_DIRECTIONS FOR THIS TASK_
Check each line of the data for "width" and select those that have it.

BEGIN EXERCISE MATERIALS

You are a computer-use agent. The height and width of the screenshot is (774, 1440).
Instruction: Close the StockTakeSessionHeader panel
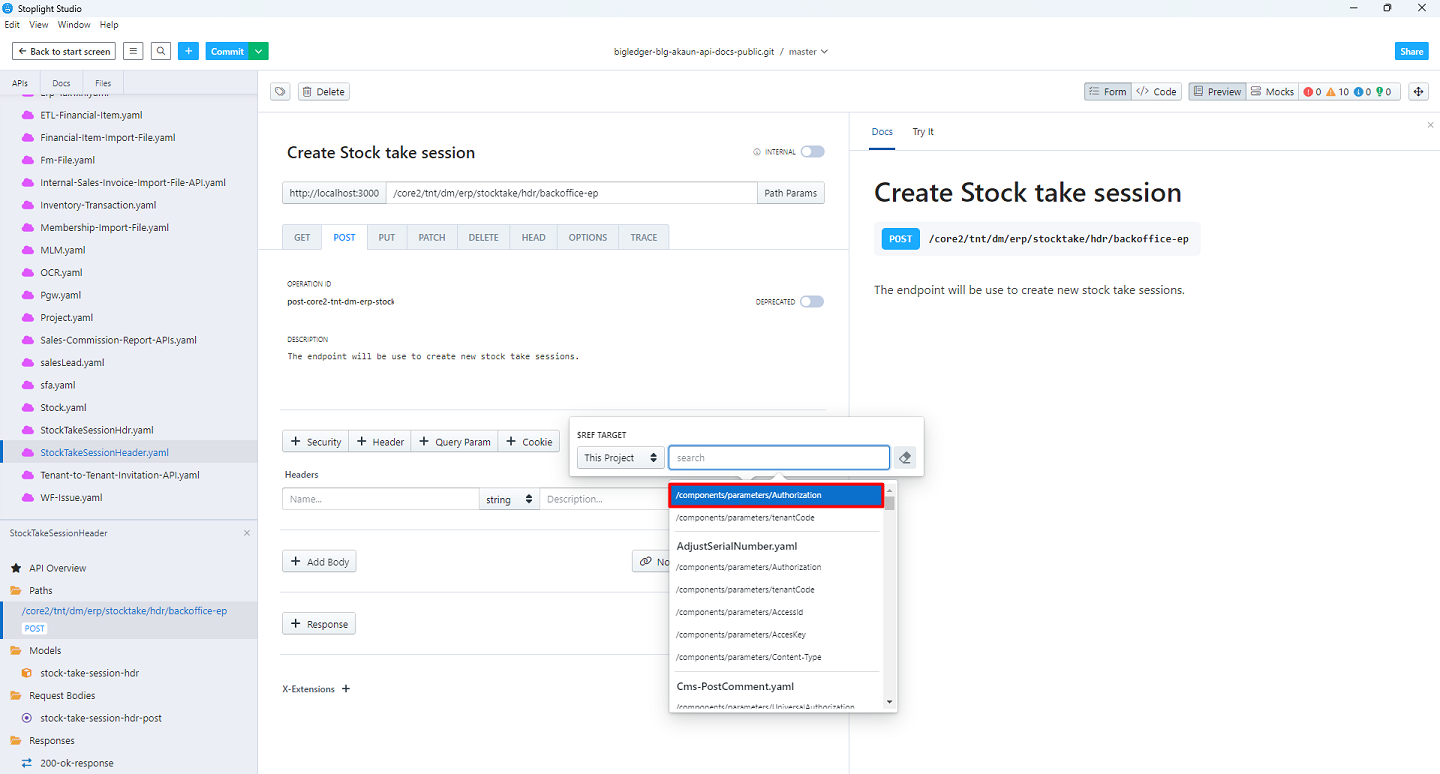coord(247,533)
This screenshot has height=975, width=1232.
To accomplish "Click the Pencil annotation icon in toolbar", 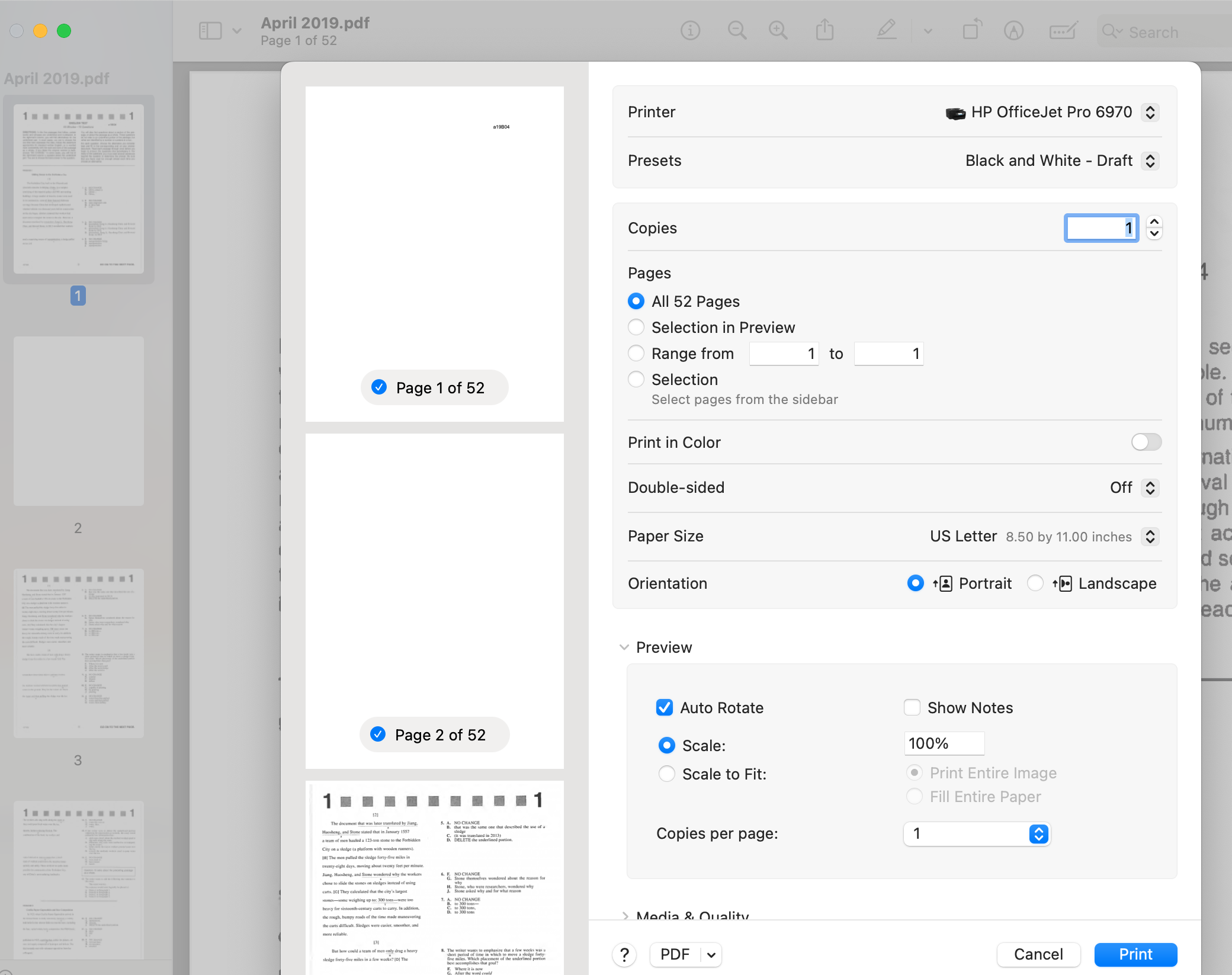I will 884,31.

END EXERCISE MATERIALS

_ANSWER SPACE_
You are a computer-use agent. The height and width of the screenshot is (774, 1440).
This screenshot has height=975, width=1232.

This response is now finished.